Remix album by the Human League
- Released: 2 July 1982
- Recorded: 1981
- Genre: Dance-pop; synth-pop; dub; disco;
- Length: 35:40
- Label: Virgin
- Producer: Martin Rushent; The Human League;

The Human League chronology
| Dare (1981) | Love and Dancing (1982) | Fascination! (1983) |

= Love and Dancing =

Love and Dancing is a remix album by the English synth-pop band the Human League, released in July 1982 by Virgin Records. Issued under the band name "The League Unlimited Orchestra" as a nod to Barry White's disco-era Love Unlimited Orchestra, the album was principally the idea and work of producer Martin Rushent and contains dub-style, largely instrumental remixes of songs from the band's multi-platinum selling album Dare (1981), along with a version of the track "Hard Times", which had originally been the B-side of the single "Love Action (I Believe in Love)". Rushent was inspired by hip hop turntablist Grandmaster Flash and created Love and Dancing on a mixing board. He created vocal effects by cutting up portions of the Dare tape and manually splicing them together. In total, over 2,600 edits feature on the album.

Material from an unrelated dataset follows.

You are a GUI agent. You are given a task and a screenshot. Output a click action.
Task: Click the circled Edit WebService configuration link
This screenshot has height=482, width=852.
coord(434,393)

Upon release, Love and Dancing was able to take advantage of the huge success of Dare and also work as a stopgap while the Human League worked on new material. The album received both mixed and positive reviews from music critics and was a commercial success, reached number three in the UK Albums Chart and later being certified Platinum by the BPI. Today, the album is regarded as among the earliest remix albums ever released and has proven influential. In 2002, both Dare and Love and Dancing were remastered and re-issued together in a single package, while a single CD release of the Love and Dancing remaster was released the following year.

==Background==
Synth-pop band The Human League's third album Dare (1981), produced by Martin Rushent, reached number one on the UK Albums Chart, and has retrospectively been considered one of the era's defining albums, ranking in critics' lists of the greatest albums of the 1980s and sometimes of all time. Dare also found success in the United States, partly because of New York-based black radio stations airing music from the album. The record's synth bass and Linn Electronics drum machine beats paralleled the electro funk music that had gained popularity on New York stations like Kiss, where according to writer Simon Reynolds, "tracks were undergoing radical remixing and be montaged into seamless segues that lasted half an hour or more." Rushent was already aware of the potential of remixing, having embedded a "dub-like spaciousness" to Human League tracks in parts where the instrumentation drops out.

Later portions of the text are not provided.